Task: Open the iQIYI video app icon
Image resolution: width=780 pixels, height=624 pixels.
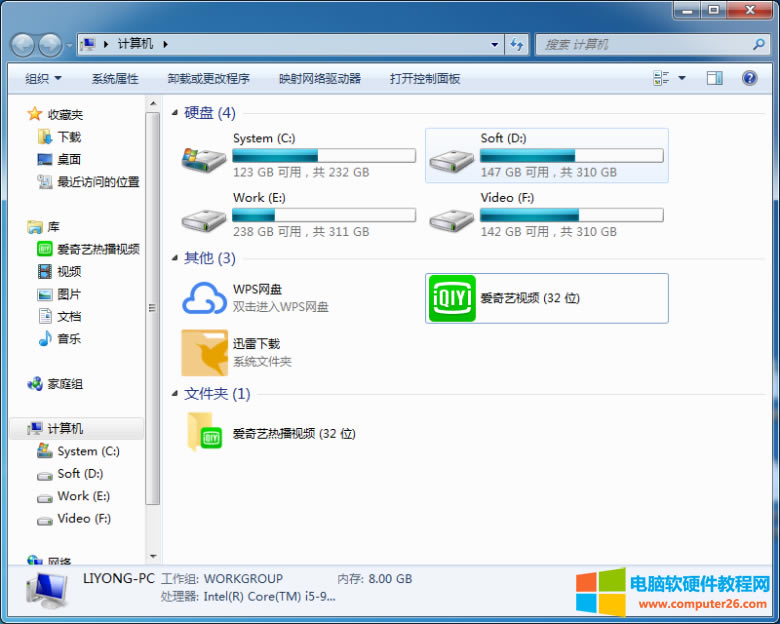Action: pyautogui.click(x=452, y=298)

□ □ □ □ □

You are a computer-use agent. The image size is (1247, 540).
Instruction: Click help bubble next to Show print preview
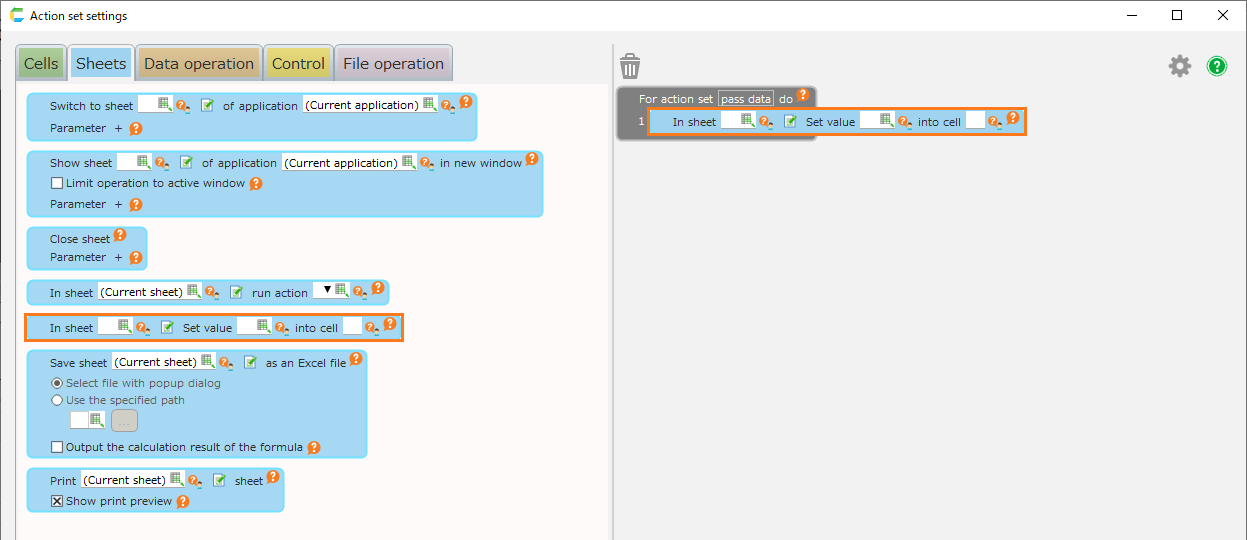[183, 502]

□ □ □ □ □

* [WHAT IS BEING ASKED] Arrange the lines between the one holding "Task: Open the iQIYI video app icon" and the one holding "Action: pyautogui.click(x=452, y=298)", inclusive, as a numbered list with blank lines left out. Leave the pictures out of the answer.

* [WORKED SOLUTION]
1. Task: Open the iQIYI video app icon
2. Image resolution: width=780 pixels, height=624 pixels.
3. Action: pyautogui.click(x=452, y=298)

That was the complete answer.